Unsurprisingly, it’s not helpful to call someone “crazy” in an argument. Go figure! In fact, it’s not something you should be saying to anyone, ever. MedicalNewsToday points out that making someone question their own sanity is actually gaslighting. It’s also just extremely unhealthy to bring up another’s mental health during a confrontation.
“If You Really Loved Me, You Would…”
I’m going to say this loudly for the people at the back – don’t use conditions like “If you really loved me…” to try to control your partners! This sort of comment is a sign of guilt-tripping, which Healthline says “prevents healthy communication and conflict resolution.”
“I Don’t Want to Talk About This Anymore”

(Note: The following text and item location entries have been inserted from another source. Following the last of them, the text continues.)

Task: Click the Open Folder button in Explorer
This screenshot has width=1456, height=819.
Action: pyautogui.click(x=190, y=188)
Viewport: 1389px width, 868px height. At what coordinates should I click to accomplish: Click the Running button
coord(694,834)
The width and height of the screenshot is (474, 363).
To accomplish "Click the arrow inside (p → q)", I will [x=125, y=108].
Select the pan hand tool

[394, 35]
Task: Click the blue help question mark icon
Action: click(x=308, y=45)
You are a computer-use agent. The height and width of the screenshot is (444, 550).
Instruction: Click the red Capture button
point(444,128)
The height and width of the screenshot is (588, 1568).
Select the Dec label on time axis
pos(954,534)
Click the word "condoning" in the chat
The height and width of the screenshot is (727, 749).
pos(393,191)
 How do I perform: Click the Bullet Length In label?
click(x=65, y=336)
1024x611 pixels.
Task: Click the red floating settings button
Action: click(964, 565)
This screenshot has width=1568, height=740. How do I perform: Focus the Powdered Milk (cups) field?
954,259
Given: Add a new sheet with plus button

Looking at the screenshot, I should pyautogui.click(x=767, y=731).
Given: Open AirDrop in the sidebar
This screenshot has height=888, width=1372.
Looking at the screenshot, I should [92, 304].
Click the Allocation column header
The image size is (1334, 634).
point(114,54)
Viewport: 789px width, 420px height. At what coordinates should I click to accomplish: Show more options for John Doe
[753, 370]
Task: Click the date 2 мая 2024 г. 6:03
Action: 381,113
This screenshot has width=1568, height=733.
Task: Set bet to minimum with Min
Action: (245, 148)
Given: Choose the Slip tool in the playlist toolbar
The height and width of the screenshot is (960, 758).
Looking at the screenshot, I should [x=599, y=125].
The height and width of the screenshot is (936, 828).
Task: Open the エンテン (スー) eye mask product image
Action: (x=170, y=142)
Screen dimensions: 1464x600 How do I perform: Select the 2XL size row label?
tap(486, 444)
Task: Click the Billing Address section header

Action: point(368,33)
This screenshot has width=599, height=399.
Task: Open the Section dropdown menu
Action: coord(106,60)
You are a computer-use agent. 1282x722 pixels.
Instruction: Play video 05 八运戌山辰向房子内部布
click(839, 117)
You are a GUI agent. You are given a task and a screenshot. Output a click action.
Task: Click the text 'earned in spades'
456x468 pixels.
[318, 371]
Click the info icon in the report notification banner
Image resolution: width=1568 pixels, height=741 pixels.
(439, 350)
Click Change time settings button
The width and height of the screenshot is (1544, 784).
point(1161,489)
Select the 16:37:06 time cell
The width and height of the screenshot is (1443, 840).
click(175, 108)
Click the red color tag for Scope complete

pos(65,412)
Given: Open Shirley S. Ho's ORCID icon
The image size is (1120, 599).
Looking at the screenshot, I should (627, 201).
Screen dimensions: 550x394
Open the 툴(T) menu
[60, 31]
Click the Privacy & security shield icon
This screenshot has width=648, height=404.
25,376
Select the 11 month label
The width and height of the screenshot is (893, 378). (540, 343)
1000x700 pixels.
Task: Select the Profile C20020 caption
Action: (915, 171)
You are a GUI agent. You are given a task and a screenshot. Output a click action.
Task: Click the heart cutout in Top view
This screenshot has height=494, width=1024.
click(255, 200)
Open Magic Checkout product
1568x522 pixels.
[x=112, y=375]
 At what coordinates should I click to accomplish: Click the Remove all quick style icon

With this single phrase, you’re communicating several things to the person you’re arguing with – and none of them are good! You’re showing that you can’t be bothered to address the problem, that you’re happy to leave the conflict unresolved, and that you don’t care about the other person’s feelings.
“It’s All Your Fault”
In an argument, it’s very unlikely that one person is 100% to blame for what’s going on, and that’s why saying something like “It’s all your fault” is only going to have a negative effect. This kind of phrase will make the other person go on the defense because you’re completely ignoring your own role in the fight.
“I’m Done”
InStyle writes that threatening to end your relationship by saying things like “I’m done” during an argument counts as emotional abuse. This will create fear and insecurity in your partner and completely ruin the sense of trust in your relationship.
“You’ll Never Change”
Telling someone that they’ll never change is only going to deepen their resentment towards you. In fact, saying this to someone might actually have the opposite of the desired effect – if the person doesn’t believe that their positive efforts have been noticed, they might just stick to their negative behaviors.
“You Made Me Do This”
When you say things like, “You made me do this”, you’re shifting responsibility onto the other person – and that’s never going to end well. Not only does this count as victim blaming, but it’s a reliable way to make the argument escalate big time.